>>>>>

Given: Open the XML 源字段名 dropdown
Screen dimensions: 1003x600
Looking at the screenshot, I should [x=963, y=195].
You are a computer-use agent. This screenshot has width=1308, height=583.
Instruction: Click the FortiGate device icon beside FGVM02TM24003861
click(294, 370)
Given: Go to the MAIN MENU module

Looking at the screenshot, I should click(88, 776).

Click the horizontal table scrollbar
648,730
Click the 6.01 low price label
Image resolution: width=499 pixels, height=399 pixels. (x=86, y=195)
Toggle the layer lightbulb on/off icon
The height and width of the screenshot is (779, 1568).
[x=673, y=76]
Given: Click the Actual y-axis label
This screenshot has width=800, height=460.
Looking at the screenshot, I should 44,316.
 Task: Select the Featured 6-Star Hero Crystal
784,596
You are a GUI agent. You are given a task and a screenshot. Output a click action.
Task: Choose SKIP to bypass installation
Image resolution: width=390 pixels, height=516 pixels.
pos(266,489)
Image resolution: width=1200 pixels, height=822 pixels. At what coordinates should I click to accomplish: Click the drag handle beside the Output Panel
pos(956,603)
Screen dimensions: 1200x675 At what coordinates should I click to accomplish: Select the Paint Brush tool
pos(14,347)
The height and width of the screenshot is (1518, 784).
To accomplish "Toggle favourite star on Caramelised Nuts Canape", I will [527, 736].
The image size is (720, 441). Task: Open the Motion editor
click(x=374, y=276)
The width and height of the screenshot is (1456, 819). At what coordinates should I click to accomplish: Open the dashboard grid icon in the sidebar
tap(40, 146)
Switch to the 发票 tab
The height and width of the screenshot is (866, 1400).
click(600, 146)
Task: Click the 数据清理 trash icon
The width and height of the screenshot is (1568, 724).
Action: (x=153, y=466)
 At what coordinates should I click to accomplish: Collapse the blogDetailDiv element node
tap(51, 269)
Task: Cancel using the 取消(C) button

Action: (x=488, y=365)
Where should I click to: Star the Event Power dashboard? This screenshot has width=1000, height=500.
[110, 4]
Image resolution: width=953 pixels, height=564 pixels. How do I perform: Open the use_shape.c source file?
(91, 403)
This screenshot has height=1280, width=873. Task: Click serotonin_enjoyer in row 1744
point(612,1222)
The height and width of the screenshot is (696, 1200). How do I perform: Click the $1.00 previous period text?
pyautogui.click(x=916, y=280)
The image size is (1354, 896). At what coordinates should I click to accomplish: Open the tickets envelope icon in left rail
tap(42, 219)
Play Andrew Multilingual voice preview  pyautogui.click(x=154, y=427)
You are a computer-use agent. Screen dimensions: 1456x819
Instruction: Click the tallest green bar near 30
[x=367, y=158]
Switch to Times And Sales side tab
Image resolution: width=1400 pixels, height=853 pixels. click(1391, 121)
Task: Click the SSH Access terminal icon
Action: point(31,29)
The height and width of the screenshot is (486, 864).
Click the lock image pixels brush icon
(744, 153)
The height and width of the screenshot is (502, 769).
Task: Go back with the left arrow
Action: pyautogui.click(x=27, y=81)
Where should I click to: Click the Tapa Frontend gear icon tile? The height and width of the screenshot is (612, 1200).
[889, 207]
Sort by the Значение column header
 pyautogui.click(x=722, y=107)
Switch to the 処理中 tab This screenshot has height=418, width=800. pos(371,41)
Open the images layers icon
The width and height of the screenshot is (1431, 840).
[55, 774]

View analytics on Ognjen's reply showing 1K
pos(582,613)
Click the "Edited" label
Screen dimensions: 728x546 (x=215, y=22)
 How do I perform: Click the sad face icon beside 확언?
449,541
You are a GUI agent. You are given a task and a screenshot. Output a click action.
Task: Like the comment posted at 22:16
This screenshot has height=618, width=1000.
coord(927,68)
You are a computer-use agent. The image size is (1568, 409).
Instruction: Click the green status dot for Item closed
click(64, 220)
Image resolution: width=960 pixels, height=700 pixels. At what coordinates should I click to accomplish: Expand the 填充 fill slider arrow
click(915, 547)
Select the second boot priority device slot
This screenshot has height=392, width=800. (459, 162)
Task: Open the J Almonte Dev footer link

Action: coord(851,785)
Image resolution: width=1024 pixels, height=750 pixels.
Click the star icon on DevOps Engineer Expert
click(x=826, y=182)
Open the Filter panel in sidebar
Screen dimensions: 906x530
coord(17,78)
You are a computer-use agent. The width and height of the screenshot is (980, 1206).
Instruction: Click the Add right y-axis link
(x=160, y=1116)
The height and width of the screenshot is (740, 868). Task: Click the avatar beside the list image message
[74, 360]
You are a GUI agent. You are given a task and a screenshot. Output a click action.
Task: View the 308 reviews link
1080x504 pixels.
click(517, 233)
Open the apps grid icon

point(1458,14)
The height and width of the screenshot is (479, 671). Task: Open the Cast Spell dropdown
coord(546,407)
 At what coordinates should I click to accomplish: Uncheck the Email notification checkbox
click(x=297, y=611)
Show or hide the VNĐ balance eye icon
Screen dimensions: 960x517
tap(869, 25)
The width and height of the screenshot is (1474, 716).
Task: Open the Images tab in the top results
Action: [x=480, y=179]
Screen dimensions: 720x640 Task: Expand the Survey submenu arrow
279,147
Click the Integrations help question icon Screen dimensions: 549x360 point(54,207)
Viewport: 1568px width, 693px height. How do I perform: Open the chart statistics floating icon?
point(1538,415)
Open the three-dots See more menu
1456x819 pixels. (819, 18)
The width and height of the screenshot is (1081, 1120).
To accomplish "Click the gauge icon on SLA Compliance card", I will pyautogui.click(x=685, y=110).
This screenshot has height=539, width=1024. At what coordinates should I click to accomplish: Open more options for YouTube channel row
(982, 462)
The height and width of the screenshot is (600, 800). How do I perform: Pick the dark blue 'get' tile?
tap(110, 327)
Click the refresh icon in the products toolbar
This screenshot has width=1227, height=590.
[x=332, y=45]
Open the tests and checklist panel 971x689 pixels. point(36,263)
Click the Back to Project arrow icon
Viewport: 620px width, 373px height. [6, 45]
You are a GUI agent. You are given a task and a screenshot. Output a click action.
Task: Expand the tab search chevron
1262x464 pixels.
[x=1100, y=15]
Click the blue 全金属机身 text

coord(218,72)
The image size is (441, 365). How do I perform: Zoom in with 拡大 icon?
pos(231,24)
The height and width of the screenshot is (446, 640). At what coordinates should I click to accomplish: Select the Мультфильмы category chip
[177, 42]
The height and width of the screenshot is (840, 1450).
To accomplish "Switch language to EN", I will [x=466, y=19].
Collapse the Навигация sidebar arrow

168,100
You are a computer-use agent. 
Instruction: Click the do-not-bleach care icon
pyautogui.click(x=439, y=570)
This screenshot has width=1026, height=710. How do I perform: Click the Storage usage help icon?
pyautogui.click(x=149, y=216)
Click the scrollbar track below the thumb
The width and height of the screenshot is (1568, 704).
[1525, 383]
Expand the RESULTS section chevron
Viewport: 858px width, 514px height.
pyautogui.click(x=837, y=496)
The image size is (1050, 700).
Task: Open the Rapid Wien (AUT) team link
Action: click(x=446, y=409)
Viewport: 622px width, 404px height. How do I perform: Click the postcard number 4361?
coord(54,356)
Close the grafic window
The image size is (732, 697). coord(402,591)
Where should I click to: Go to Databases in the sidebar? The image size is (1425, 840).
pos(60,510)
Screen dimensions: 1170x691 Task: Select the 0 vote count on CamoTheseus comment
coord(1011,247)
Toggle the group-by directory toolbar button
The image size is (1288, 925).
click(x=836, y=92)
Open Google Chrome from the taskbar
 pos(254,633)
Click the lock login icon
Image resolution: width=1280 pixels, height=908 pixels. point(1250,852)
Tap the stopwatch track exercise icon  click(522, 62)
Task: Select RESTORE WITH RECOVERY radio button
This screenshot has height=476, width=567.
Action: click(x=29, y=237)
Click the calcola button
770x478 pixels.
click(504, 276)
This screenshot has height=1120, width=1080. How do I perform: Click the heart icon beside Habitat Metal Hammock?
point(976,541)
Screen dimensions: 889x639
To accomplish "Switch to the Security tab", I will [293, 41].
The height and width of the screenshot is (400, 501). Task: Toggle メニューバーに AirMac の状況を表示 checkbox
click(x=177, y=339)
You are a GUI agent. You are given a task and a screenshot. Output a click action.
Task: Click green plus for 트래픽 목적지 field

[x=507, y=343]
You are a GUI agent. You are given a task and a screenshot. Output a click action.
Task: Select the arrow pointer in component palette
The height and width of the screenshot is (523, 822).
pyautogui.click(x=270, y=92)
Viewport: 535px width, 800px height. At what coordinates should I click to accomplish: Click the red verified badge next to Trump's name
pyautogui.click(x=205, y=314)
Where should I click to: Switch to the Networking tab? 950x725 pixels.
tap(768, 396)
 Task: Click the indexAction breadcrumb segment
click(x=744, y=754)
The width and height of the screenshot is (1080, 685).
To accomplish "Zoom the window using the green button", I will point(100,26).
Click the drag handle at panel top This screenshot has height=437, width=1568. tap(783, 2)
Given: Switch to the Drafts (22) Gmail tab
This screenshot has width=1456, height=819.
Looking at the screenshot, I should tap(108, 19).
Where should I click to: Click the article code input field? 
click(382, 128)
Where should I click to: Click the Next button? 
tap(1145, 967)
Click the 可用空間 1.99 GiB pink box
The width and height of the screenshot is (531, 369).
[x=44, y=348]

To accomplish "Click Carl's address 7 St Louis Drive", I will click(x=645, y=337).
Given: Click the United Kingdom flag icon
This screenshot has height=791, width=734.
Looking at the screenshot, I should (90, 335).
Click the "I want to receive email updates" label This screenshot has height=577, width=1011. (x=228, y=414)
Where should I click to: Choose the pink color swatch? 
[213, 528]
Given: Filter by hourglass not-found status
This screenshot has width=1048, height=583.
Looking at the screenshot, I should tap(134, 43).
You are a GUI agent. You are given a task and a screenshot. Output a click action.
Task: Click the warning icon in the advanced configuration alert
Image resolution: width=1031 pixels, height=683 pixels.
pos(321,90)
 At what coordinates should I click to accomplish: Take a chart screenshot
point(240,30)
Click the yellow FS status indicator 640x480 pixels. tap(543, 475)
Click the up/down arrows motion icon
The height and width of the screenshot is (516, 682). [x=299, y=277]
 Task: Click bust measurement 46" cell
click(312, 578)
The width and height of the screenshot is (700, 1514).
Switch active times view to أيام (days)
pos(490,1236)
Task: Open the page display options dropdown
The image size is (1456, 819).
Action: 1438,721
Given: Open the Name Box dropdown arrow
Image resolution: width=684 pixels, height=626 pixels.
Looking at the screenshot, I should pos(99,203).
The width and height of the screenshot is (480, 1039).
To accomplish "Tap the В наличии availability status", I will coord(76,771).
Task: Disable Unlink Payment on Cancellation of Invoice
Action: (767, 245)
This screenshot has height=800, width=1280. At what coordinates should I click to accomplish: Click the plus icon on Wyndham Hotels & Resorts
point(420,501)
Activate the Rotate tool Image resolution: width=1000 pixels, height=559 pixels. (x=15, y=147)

<<<<<

> Exercise: Output everything in the listing from the line containing "Click the scrollbar track below the thumb" down to the line containing "pos(60,510)" as a numbered list, and leave out any blank lines.

> Correct response:
1. Click the scrollbar track below the thumb
2. The width and height of the screenshot is (1568, 704).
3. [1525, 383]
4. Expand the RESULTS section chevron
5. Viewport: 858px width, 514px height.
6. pyautogui.click(x=837, y=496)
7. The image size is (1050, 700).
8. Task: Open the Rapid Wien (AUT) team link
9. Action: click(x=446, y=409)
10. Viewport: 622px width, 404px height. How do I perform: Click the postcard number 4361?
11. coord(54,356)
12. Close the grafic window
13. The image size is (732, 697). coord(402,591)
14. Where should I click to: Go to Databases in the sidebar? The image size is (1425, 840).
15. pos(60,510)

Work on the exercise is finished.